Start of Text excerpt
Dear all,
I'm currently trying to do the integrative analysis of ChIP-seq and RNA-seq data. I used the "ChIPseeker" and "TxDb.Mmusculus.UCSC.mm10.knownGene" package for annotating ChIP-seq peaks. So I understand that the package used the "mm10.knownGene.gtf" file from UCSC (https://hgdownload.soe.ucsc.edu/goldenPath/mm10/bigZips/genes/) for gene annotation (please correct me if I'm wrong). For my RNA-seq analysis, I then used this file in STAR mapping and RSEM quantification, together with the "knownIsoforms.txt" file downloaded from http://hgdownload.cse.ucsc.edu/goldenPath/mm10/database/.
The problem is, a lot of geneID corresponding to peaks obtained from "ChIPseeker" and "TxDb.Mmusculus.UCSC.mm10.knownGene" are not presented in RNA-seq result from RSEM and vice versa. I would like to ask if I used the right file and correct analysis methods or not? If not, what annotation file should be used for my RNA-seq analysis so that I get the compatible result to ChIP-seq peak annotation from "TxDb.Mmusculus.UCSC.mm10.knownGene"?
End of Text excerpt
Start of Data listing
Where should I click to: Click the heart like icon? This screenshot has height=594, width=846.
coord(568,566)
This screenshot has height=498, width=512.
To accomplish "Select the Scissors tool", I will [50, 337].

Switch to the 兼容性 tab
End of Data listing
Start of Data listing
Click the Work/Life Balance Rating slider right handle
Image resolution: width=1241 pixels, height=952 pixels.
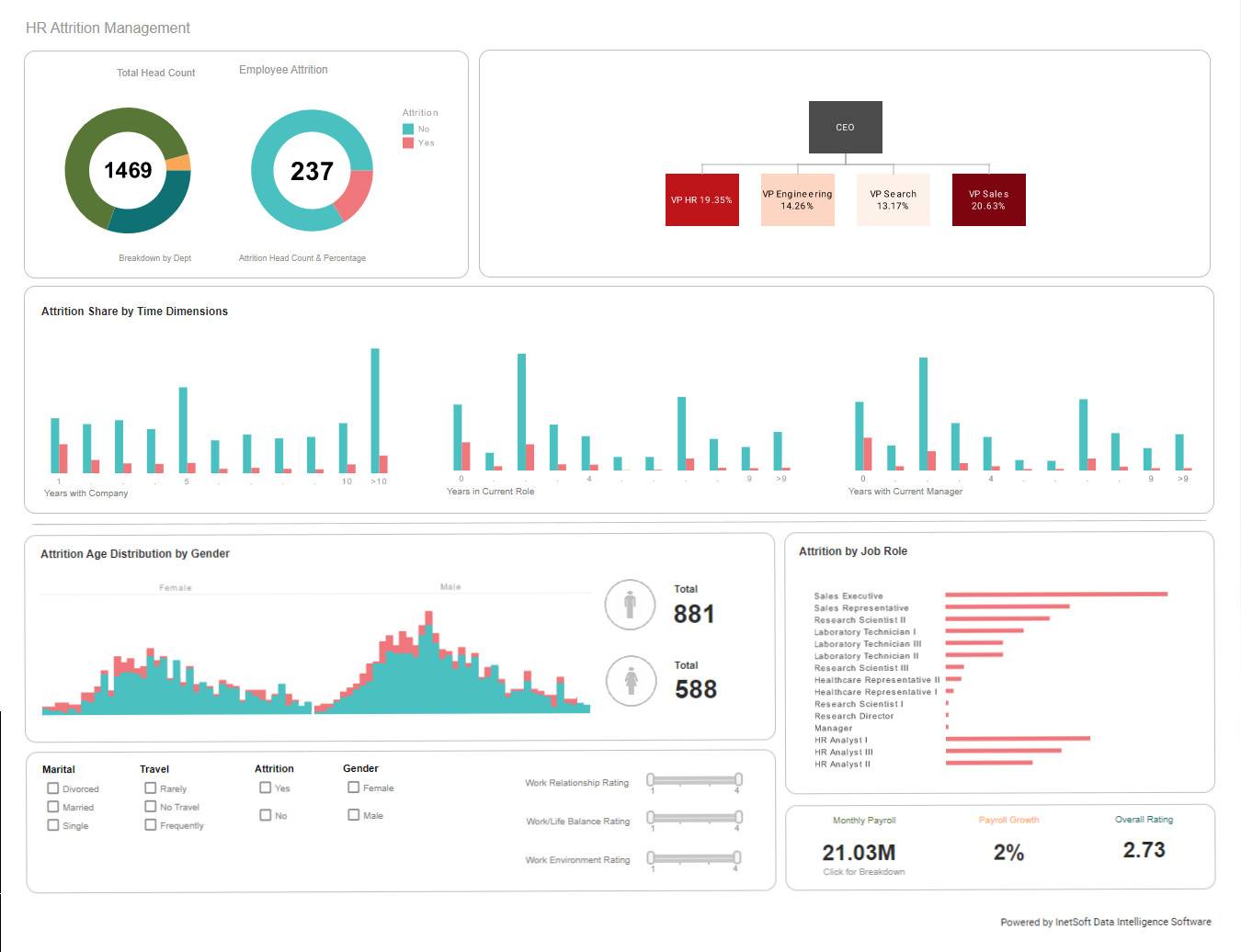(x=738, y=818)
End of Data listing
Start of Data listing
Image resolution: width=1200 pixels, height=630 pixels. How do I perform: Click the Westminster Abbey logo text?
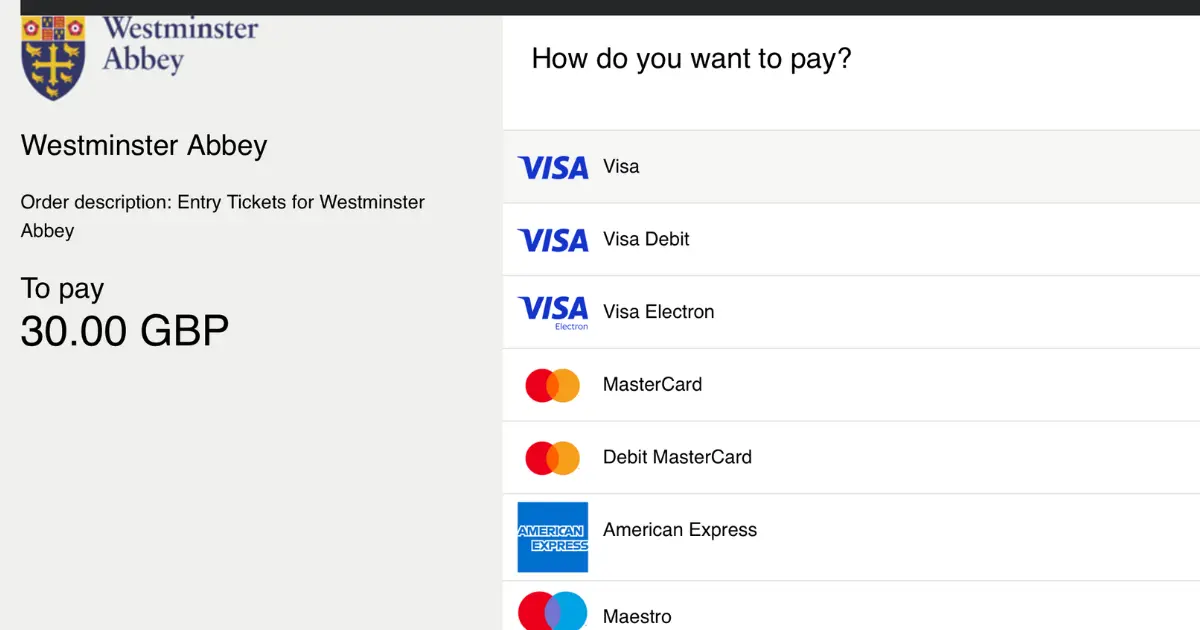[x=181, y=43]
End of Data listing
**Exercise requirements**
Resume the forum post about mismatched gene IDs between ChIP-seq peak annotation and RNA-seq quantification, picking up after its final sentence.

**Written reply**
Best regards, Kasit
You'll have to provide more information than that. You appear to be using transcripts (e.g., you pass a GTF to STAR and then use RSEM), but then you talk about Gene IDs, which are different from transcript IDs. Perhaps if you show some output of the peaks you are getting and the results from your RNA-Seq it would help clarify things.
Thank you James, I've just checked and found that all transcript IDs (in ensembl format) from ChIP-seq peak annotation are included in the transcript IDs (also in ensembl format) from RSEM output. Yet the gene IDs from RSEM output appear not to be in the EntrezID and I have no idea why.
Here is an example of output from RSEM.
For example, "ENSMUST00000000001.4" is actually correspond to gene_ID "14679" in entrez not "1" as shown here.